→ **Short exercise**:
Begin at the line that has "Home (79, 9)" and stop after the line that has "vintage (123, 60)". Rewrite only those lines, changing "Turtle Neck" to "Turtleneck" and leaving everything else as it is.

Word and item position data
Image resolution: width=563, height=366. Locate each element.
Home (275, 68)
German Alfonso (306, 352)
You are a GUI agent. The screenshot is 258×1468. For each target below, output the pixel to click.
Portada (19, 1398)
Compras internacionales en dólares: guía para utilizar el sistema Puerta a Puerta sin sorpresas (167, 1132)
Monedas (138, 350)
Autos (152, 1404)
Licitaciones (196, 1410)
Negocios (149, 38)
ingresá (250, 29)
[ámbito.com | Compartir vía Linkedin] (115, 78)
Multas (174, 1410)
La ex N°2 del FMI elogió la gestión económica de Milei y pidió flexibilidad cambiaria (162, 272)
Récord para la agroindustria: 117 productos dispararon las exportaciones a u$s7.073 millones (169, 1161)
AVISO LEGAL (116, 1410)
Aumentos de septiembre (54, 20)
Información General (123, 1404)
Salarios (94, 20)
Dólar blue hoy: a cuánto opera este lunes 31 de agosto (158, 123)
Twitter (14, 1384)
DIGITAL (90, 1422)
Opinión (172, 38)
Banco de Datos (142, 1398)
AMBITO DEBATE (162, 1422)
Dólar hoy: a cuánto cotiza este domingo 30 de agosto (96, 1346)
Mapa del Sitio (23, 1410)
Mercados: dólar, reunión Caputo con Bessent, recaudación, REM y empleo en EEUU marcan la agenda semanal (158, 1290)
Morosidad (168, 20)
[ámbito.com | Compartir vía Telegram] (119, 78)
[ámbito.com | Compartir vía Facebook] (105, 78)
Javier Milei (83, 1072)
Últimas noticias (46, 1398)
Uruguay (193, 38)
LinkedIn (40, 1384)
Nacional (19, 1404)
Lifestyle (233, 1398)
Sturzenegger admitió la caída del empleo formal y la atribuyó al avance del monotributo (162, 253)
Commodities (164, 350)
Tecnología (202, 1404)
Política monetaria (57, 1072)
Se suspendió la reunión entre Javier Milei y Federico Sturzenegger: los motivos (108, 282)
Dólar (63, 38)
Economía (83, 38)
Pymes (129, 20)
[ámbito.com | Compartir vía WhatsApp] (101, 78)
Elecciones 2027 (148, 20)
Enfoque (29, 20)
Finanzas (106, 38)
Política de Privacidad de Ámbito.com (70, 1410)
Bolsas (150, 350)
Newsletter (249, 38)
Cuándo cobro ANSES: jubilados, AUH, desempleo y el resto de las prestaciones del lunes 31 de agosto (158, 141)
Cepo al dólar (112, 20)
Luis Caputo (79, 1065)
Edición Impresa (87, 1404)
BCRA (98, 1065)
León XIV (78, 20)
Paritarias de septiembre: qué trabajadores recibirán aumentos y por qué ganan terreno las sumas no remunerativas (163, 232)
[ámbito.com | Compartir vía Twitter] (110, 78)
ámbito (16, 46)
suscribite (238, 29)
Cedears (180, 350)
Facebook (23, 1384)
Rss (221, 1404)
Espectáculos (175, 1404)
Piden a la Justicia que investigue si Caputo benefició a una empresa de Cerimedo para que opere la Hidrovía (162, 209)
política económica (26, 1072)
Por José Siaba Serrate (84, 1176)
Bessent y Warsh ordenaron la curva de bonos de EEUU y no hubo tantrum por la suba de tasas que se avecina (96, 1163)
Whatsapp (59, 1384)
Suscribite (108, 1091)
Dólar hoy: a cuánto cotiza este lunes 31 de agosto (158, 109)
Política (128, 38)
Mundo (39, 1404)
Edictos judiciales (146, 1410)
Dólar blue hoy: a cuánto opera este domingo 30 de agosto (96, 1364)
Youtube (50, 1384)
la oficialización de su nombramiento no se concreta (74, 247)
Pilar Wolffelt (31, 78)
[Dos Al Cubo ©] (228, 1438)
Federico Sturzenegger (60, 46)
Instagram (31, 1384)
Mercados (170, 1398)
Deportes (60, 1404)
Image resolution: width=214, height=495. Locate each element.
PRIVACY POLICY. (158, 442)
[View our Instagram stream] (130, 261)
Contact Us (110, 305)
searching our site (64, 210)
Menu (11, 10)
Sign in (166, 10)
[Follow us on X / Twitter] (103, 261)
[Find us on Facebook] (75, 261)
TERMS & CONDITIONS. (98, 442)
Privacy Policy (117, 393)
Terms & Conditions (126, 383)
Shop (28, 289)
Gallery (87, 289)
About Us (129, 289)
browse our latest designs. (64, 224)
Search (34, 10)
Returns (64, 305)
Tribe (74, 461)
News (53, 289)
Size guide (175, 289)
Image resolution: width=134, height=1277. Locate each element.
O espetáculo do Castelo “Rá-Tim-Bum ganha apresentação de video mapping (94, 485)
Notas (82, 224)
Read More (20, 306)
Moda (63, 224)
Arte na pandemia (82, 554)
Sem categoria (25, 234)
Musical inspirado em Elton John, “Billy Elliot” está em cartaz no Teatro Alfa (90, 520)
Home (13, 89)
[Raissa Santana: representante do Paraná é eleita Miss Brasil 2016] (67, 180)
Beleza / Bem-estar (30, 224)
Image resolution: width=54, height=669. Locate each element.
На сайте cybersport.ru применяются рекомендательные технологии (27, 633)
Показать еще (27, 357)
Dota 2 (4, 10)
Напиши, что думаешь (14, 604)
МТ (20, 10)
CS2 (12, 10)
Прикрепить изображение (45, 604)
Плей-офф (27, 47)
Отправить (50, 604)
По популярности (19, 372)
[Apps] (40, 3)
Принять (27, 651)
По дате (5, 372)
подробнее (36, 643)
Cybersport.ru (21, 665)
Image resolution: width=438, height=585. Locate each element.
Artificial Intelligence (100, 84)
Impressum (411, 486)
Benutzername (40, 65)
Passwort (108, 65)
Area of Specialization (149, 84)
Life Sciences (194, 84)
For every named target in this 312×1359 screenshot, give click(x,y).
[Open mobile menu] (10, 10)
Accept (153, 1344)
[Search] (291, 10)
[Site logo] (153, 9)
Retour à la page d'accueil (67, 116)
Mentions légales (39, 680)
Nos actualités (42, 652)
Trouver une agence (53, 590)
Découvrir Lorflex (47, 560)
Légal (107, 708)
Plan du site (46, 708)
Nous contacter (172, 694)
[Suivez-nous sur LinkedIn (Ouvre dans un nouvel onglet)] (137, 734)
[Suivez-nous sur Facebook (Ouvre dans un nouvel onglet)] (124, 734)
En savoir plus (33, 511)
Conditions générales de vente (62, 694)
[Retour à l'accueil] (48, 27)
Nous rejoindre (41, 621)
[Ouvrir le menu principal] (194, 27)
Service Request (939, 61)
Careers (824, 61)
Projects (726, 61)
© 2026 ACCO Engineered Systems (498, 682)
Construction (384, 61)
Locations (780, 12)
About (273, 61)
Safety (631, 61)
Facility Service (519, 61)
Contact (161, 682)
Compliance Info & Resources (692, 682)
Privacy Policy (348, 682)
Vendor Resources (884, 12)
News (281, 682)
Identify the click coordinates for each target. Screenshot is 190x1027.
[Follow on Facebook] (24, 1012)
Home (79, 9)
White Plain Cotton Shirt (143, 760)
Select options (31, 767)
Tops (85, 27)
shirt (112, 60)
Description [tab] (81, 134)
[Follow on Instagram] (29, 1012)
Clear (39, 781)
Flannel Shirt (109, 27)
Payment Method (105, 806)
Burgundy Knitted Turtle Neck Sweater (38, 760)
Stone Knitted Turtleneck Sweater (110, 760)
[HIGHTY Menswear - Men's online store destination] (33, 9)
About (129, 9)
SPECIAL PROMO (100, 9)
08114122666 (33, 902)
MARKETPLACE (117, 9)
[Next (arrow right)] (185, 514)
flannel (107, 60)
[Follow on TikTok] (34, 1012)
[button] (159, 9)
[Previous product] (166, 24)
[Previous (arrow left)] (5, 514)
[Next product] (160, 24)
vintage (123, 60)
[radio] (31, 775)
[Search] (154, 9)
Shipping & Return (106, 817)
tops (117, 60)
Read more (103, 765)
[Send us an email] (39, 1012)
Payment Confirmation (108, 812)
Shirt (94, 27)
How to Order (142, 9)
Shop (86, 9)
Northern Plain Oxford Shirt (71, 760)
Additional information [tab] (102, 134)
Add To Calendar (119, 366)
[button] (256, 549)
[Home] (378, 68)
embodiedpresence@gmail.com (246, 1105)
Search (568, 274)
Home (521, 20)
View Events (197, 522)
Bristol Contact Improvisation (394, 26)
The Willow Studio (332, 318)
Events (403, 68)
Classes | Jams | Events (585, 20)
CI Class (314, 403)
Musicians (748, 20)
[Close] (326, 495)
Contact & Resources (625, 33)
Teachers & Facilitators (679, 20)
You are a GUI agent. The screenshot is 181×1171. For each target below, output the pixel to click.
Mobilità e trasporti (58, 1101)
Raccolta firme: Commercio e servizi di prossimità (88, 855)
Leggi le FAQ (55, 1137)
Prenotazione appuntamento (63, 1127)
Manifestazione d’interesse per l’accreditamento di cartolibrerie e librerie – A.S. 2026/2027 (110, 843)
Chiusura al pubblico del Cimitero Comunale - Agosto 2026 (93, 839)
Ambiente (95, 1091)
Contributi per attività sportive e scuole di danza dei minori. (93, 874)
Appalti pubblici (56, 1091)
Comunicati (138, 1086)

→ **The output**:
Home (79, 9)
White Plain Cotton Shirt (143, 760)
Select options (31, 767)
Tops (85, 27)
shirt (112, 60)
Description [tab] (81, 134)
[Follow on Instagram] (29, 1012)
Clear (39, 781)
Flannel Shirt (109, 27)
Payment Method (105, 806)
Burgundy Knitted Turtleneck Sweater (38, 760)
Stone Knitted Turtleneck Sweater (110, 760)
[HIGHTY Menswear - Men's online store destination] (33, 9)
About (129, 9)
SPECIAL PROMO (100, 9)
08114122666 (33, 902)
MARKETPLACE (117, 9)
[Next (arrow right)] (185, 514)
flannel (107, 60)
[Follow on TikTok] (34, 1012)
[button] (159, 9)
[Previous product] (166, 24)
[Previous (arrow left)] (5, 514)
[Next product] (160, 24)
vintage (123, 60)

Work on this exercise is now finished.